Cette rhétorique, autrefois marginalisée, résonne désormais avec une urgence nouvelle. Alors que les partis de droite et d’extrême droite peinent à proposer des alternatives crédibles à la gestion des crises sociales, économiques et migratoires, Dupont-Aignan mise sur un référendum sur la sortie de l’UE, couplé à une refonte démocratique via l’instauration du Référendum d’Initiative Citoyenne (RIC), inspiré du modèle suisse.
Une proposition qui tranche avec le flou stratégique de ses rivaux. Jordan Bardella, porte-parole du Rassemblement National, a récemment tenté une sortie sur le thème des retraites en proposant un système à cotisations variables.
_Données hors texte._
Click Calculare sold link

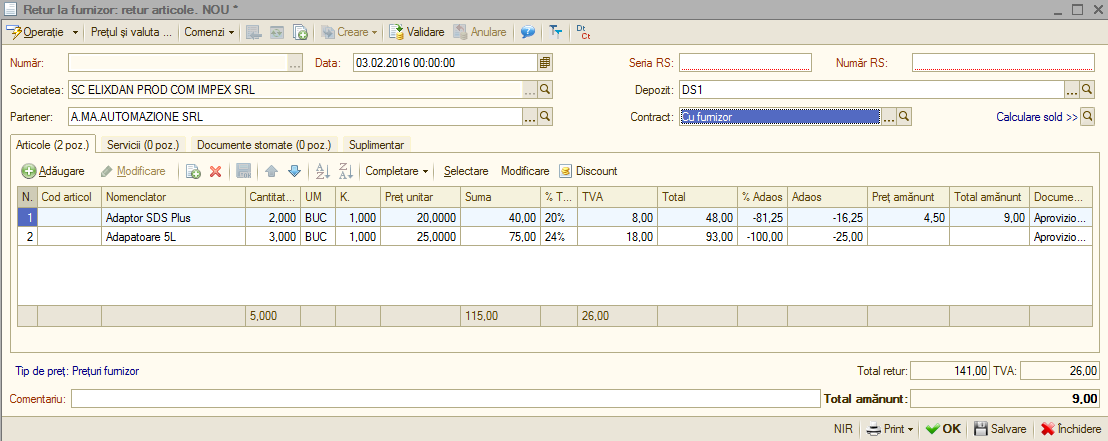coord(1037,117)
Une pirouette qui, pour Dupont-Aignan, n’est qu’« un cafouillage de plus » dans une campagne où l’on « tourne en rond sans jamais aborder les vrais sujets ».
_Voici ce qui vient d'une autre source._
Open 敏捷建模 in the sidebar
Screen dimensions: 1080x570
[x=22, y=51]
« Je ne suis pas là pour critiquer les autres, mais pour proposer une voie différente », rétorque-t-il, soulignant sa constance sur le sujet européen, là où le RN et Reconquête multiplient les revirements ou les silences gênés.
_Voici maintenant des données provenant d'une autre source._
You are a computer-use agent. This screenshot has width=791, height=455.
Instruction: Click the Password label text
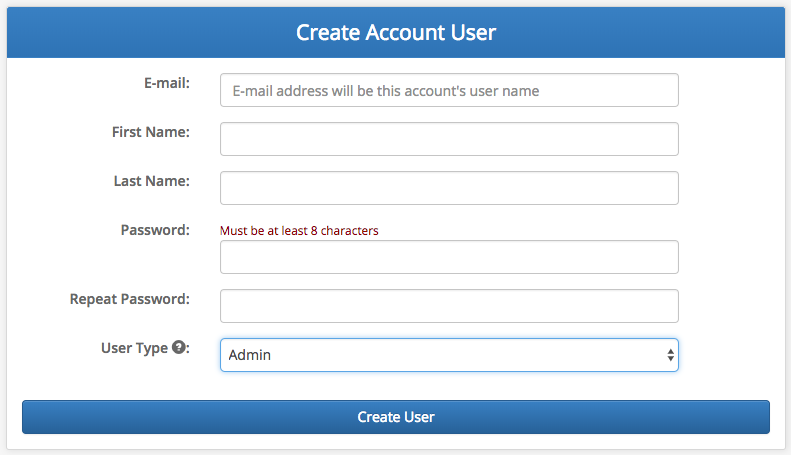click(x=155, y=230)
Une candidature isolée face à l’embouteillage souverainiste
Avec un score annoncé à seulement 1,5 % dans les sondages, Nicolas Dupont-Aignan semble bien seul dans sa quête d’une France affranchie de l’UE. Pourtant, son message trouve un écho certain auprès d’un électorat en quête de radicalité. Marine Le Pen, dont le parti caracole en tête des intentions de vote, a longtemps flirté avec l’idée d’un « Frexit », avant de l’abandonner sous la pression des contraintes européennes. Aujourd’hui, Jordan Bardella préfère mettre en avant des mesures sociales ou sécuritaires, laissant de côté toute perspective de rupture institutionnelle.
Quant à Éric Zemmour, il mise sur une alliance avec les conservateurs de Bruno Retailleau pour séduire un électorat plus bourgeois, mais son projet européen reste flou, oscillant entre souveraineté affichée et réalisme économique. Dupont-Aignan, lui, assume pleinement la nécessité d’un désengagement massif : relocalisation d’un million d’emplois, annulation du Mercosur, rétablissement des frontières, baisse de 30 % du prix de l’électricité grâce à une sortie du marché européen de l’énergie… Autant de mesures présentées comme « concrètes » et « urgentes ».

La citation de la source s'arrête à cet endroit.